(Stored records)
* * *

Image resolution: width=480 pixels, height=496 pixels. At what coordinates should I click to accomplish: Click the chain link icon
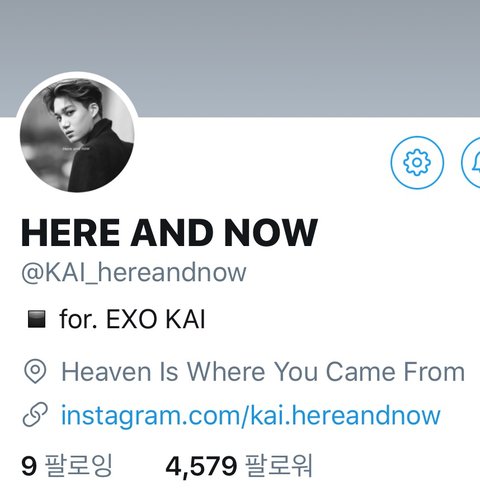pos(35,415)
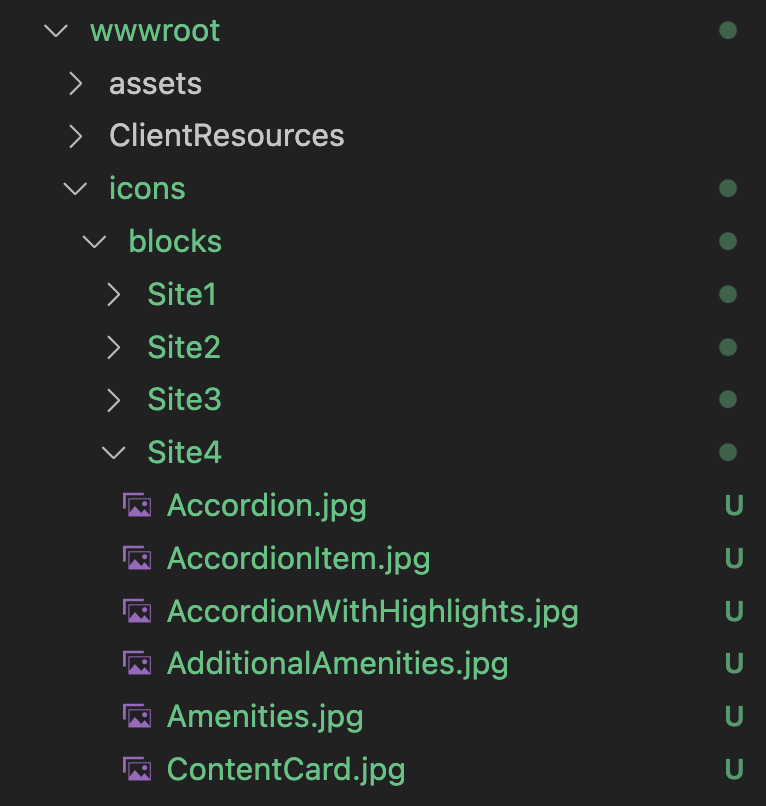
Task: Open the AccordionWithHighlights.jpg file
Action: pos(372,611)
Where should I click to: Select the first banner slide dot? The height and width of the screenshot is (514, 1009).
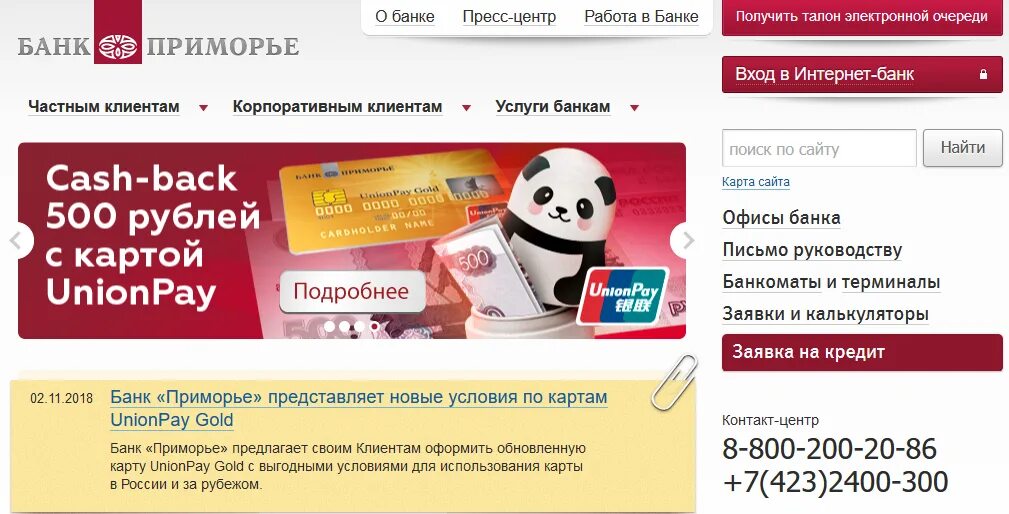click(x=329, y=327)
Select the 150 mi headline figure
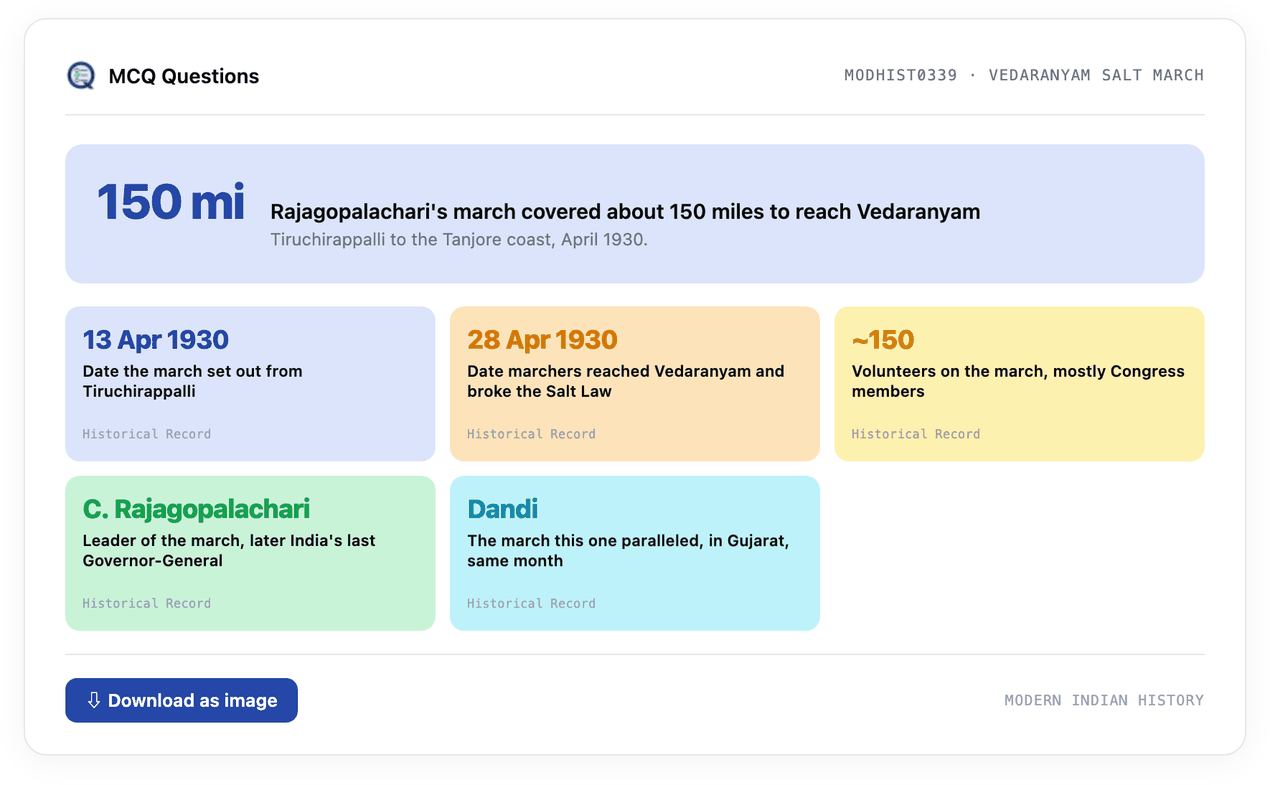 [171, 202]
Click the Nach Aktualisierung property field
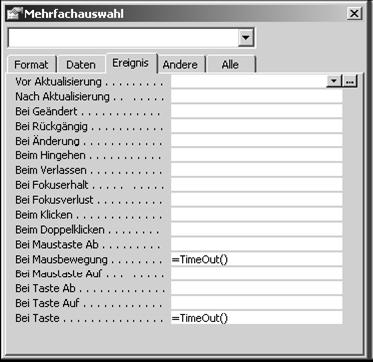The height and width of the screenshot is (362, 373). 257,97
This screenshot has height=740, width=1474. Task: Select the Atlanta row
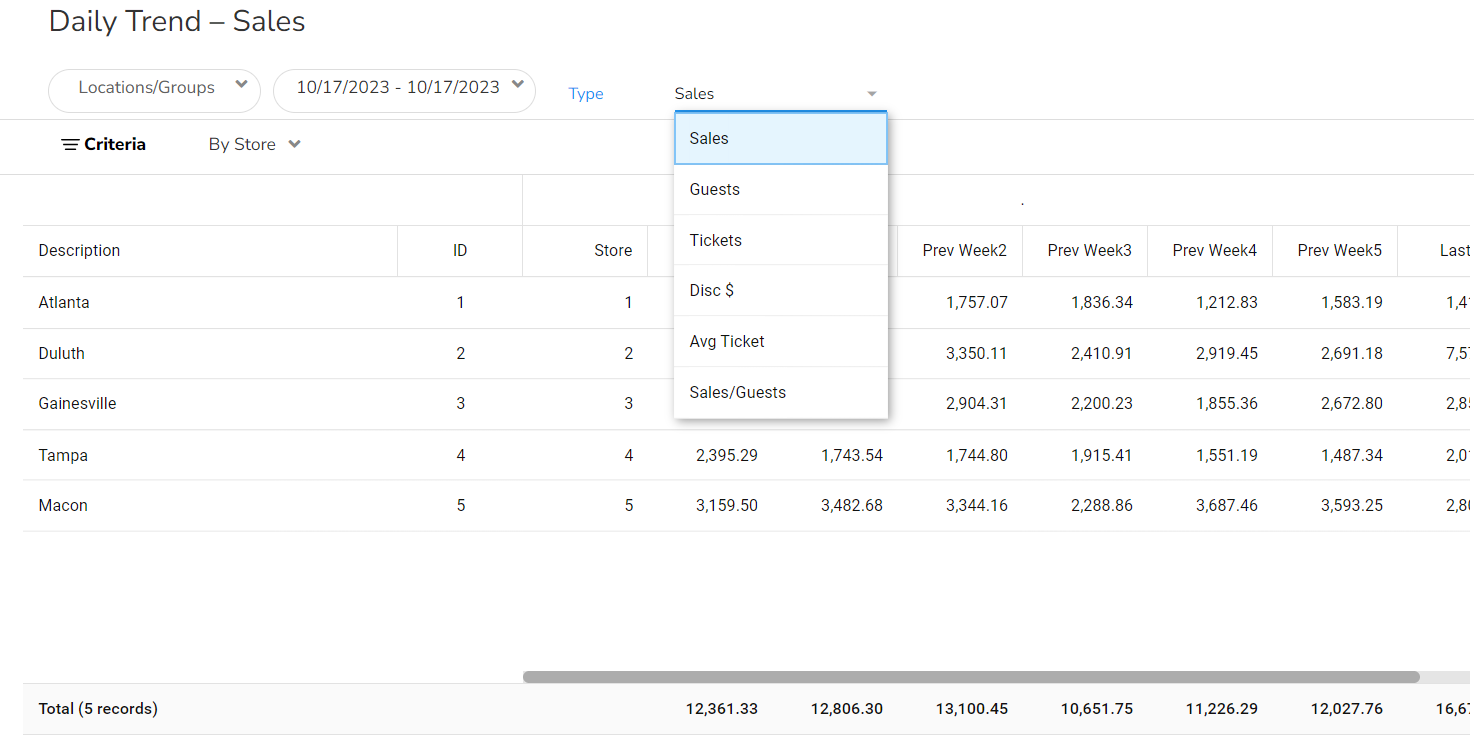[x=64, y=303]
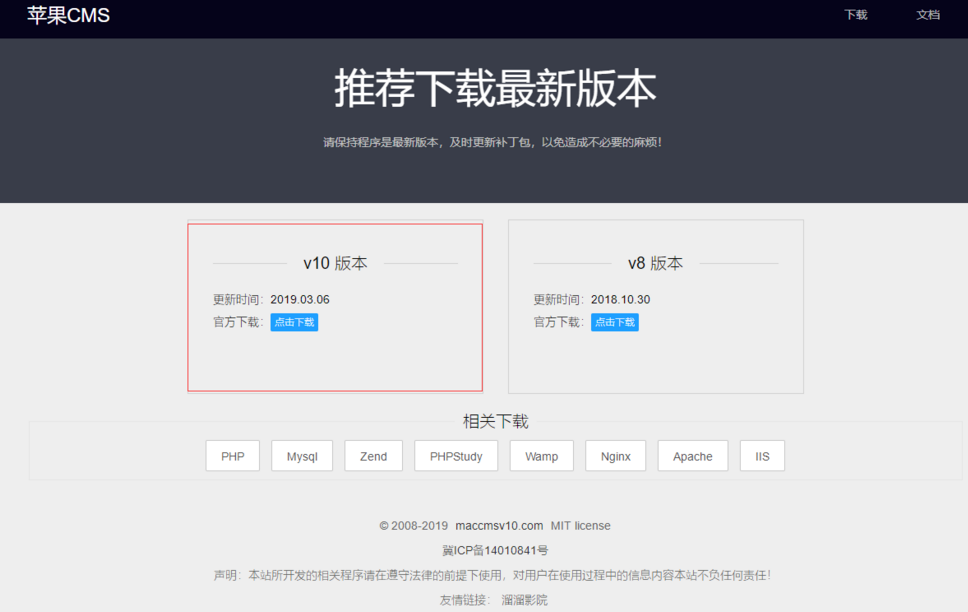Viewport: 968px width, 612px height.
Task: Open the 文档 navigation menu item
Action: [x=929, y=15]
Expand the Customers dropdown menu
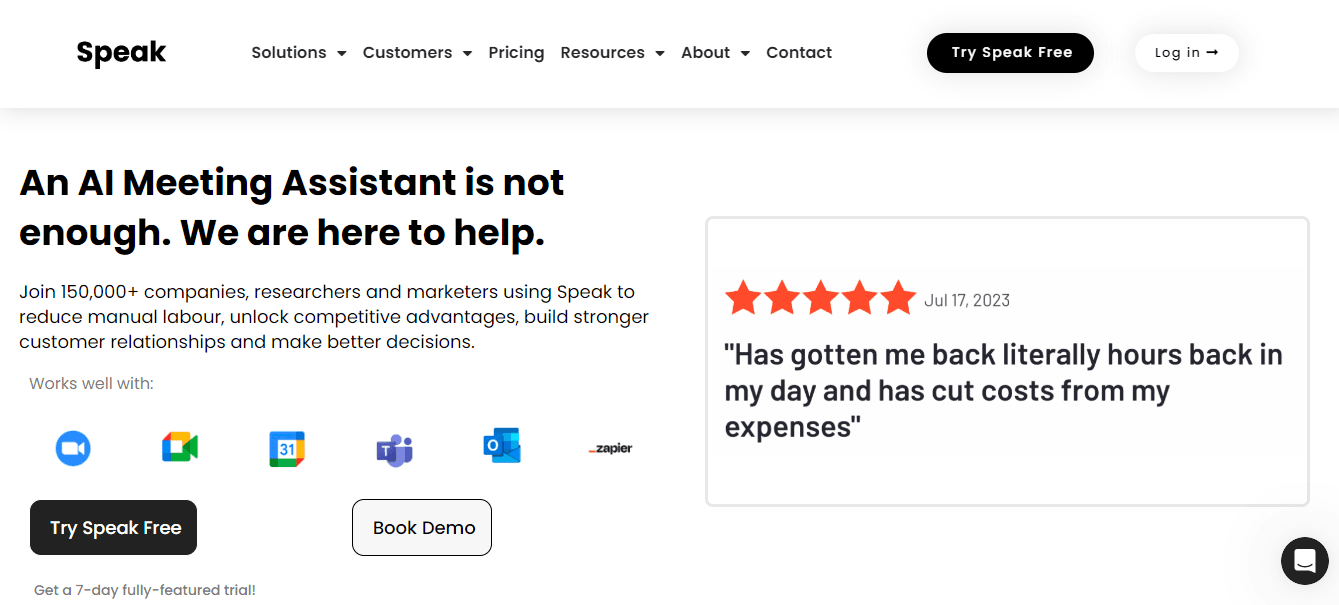The width and height of the screenshot is (1339, 605). tap(416, 53)
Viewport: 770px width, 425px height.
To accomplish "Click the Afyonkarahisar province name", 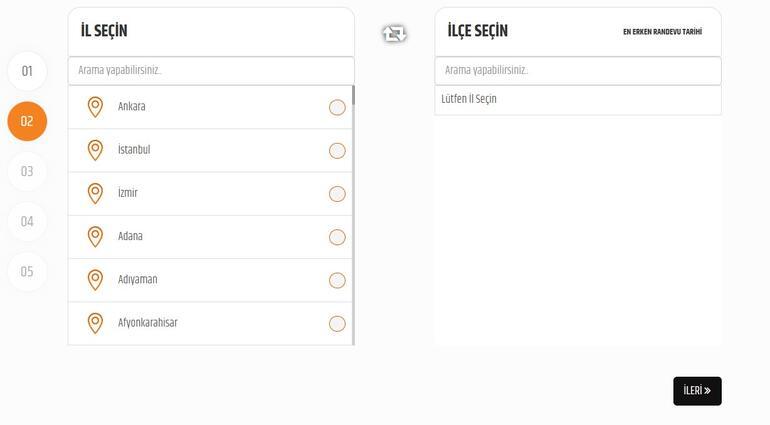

* * *

### [Task item]
A precise copy of each record, with the images removed, should be output.

### [Reply]
Image resolution: width=480 pixels, height=496 pixels. At what coordinates should I click to accomplish: Click the chain link icon
pos(35,415)
Task: Open the AccordionWithHighlights.jpg file
Action: pos(372,611)
Where should I click to: Select the first banner slide dot? The height and width of the screenshot is (514, 1009).
click(x=329, y=327)
Select the 150 mi headline figure
 [171, 202]
Click the Nach Aktualisierung property field
The height and width of the screenshot is (362, 373). 257,97
This screenshot has height=740, width=1474. Task: Select the Atlanta row
[x=64, y=303]
Viewport: 968px width, 612px height.
Task: Open the 文档 navigation menu item
Action: [x=929, y=15]
Expand the Customers dropdown menu
The width and height of the screenshot is (1339, 605). tap(416, 53)
Viewport: 770px width, 425px height.
To accomplish "Click the Afyonkarahisar province name", 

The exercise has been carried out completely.